Work required: When the line containing "has width=856, height=662." appears in the entries below, begin printing there and stop after the line containing "Task: Click the feedback"; print each of those lines exactly and no other line.

-- Excerpted data follows --

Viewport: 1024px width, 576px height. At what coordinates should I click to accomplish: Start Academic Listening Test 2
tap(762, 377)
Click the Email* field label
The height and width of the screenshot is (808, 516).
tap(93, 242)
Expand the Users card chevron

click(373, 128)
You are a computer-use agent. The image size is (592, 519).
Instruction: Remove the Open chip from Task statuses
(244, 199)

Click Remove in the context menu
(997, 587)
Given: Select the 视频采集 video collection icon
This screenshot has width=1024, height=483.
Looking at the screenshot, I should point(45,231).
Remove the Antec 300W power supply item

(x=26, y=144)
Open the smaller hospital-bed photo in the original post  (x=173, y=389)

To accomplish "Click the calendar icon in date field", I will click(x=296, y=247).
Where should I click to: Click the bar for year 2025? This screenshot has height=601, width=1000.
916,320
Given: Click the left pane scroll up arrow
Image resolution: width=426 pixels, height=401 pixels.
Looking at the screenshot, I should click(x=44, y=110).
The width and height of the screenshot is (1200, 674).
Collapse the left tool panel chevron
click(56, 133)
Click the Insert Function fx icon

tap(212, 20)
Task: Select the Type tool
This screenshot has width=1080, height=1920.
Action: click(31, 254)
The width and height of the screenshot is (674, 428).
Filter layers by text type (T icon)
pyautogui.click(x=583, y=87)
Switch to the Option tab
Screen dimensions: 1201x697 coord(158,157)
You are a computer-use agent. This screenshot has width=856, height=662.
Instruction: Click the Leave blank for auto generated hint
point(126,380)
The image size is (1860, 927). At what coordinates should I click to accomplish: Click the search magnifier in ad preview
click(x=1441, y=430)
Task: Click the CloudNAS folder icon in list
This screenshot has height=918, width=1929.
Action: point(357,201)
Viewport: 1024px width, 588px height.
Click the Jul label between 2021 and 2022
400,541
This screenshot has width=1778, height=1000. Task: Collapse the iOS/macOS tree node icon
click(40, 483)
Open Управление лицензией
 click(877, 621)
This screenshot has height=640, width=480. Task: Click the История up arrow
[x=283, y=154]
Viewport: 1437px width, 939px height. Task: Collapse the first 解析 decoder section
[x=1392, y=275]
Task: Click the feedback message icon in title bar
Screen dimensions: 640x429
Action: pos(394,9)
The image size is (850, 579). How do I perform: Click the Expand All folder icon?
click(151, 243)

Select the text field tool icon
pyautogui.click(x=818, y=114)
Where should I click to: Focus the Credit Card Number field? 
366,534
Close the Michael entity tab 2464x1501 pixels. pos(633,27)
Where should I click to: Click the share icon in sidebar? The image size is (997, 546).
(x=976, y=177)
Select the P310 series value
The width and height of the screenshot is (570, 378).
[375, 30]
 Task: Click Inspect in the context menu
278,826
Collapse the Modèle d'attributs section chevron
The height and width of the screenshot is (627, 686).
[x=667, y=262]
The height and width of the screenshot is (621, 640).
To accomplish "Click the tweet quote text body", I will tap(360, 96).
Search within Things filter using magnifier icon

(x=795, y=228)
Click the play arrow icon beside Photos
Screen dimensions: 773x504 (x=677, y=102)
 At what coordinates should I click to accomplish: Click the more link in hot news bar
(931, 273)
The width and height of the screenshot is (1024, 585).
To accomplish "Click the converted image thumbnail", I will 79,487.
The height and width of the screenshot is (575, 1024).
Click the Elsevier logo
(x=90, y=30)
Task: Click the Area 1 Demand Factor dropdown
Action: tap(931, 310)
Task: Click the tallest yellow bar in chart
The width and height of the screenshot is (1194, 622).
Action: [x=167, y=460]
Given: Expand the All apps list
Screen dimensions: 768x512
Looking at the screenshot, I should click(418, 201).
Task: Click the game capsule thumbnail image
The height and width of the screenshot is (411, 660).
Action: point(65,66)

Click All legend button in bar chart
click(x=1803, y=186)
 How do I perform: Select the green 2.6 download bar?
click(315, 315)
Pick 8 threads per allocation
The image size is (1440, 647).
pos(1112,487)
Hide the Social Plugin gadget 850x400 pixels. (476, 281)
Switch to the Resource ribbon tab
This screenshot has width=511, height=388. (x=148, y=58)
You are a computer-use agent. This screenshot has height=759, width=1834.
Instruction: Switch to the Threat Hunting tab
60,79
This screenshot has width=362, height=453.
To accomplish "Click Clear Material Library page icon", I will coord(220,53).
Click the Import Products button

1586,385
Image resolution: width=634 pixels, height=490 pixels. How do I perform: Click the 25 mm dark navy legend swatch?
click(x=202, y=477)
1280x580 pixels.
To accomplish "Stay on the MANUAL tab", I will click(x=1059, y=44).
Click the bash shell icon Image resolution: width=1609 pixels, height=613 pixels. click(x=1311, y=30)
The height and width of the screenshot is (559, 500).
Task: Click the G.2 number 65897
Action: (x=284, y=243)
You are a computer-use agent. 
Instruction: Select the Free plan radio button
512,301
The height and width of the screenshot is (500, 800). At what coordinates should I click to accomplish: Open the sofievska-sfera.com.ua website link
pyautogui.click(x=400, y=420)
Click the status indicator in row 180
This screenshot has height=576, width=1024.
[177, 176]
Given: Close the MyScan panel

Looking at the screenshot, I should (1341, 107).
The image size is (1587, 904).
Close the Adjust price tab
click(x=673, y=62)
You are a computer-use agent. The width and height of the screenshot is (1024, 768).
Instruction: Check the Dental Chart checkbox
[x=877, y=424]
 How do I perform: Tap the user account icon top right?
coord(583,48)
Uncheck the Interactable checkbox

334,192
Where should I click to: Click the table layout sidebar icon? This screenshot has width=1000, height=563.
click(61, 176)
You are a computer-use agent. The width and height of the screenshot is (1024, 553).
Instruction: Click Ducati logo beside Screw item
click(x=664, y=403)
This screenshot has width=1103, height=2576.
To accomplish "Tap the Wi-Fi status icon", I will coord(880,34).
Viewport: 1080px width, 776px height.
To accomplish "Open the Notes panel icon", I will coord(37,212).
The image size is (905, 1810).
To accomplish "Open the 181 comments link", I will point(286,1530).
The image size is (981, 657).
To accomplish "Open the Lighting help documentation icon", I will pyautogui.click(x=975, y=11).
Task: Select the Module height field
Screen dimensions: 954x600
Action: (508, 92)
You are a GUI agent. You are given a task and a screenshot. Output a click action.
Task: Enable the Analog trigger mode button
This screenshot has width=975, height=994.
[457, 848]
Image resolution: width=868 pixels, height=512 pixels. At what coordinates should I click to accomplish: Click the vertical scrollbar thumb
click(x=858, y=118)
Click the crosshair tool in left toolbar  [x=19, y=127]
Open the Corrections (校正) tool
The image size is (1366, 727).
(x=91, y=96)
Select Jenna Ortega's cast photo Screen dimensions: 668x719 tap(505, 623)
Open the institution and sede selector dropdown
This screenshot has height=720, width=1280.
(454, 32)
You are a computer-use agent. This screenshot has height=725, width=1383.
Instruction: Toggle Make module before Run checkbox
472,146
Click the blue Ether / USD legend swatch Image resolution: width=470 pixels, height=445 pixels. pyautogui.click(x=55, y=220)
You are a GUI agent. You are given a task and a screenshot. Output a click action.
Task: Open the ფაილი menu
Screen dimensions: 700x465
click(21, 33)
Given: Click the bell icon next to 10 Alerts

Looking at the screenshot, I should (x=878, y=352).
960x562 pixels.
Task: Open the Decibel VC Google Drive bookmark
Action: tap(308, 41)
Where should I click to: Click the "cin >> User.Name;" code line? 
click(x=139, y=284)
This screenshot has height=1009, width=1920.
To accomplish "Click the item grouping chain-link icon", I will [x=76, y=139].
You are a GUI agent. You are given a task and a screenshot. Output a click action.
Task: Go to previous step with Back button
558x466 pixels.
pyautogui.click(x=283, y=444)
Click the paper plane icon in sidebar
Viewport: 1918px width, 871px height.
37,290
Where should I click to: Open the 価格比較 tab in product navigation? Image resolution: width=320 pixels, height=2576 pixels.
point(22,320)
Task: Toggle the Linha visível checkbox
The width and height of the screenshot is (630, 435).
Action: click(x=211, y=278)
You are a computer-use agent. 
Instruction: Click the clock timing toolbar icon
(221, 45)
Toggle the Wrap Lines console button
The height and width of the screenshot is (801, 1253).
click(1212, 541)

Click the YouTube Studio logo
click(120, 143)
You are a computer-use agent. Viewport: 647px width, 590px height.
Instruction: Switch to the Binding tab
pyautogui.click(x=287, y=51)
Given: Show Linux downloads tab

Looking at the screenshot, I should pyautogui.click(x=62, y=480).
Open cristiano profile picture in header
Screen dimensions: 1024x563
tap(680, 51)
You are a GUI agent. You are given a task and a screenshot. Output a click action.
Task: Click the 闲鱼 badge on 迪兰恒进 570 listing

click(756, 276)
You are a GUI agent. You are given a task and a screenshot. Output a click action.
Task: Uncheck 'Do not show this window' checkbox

-- Excerpted data concluded --

Written solution:
You are a computer-use agent. This screenshot has width=856, height=662.
Instruction: Click the Leave blank for auto generated hint
point(126,380)
The image size is (1860, 927). At what coordinates should I click to accomplish: Click the search magnifier in ad preview
click(x=1441, y=430)
Task: Click the CloudNAS folder icon in list
This screenshot has height=918, width=1929.
Action: point(357,201)
Viewport: 1024px width, 588px height.
Click the Jul label between 2021 and 2022
400,541
This screenshot has width=1778, height=1000. Task: Collapse the iOS/macOS tree node icon
click(40, 483)
Open Управление лицензией
 click(877, 621)
This screenshot has height=640, width=480. Task: Click the История up arrow
[x=283, y=154]
Viewport: 1437px width, 939px height. Task: Collapse the first 解析 decoder section
[x=1392, y=275]
Task: Click the feedback message icon in title bar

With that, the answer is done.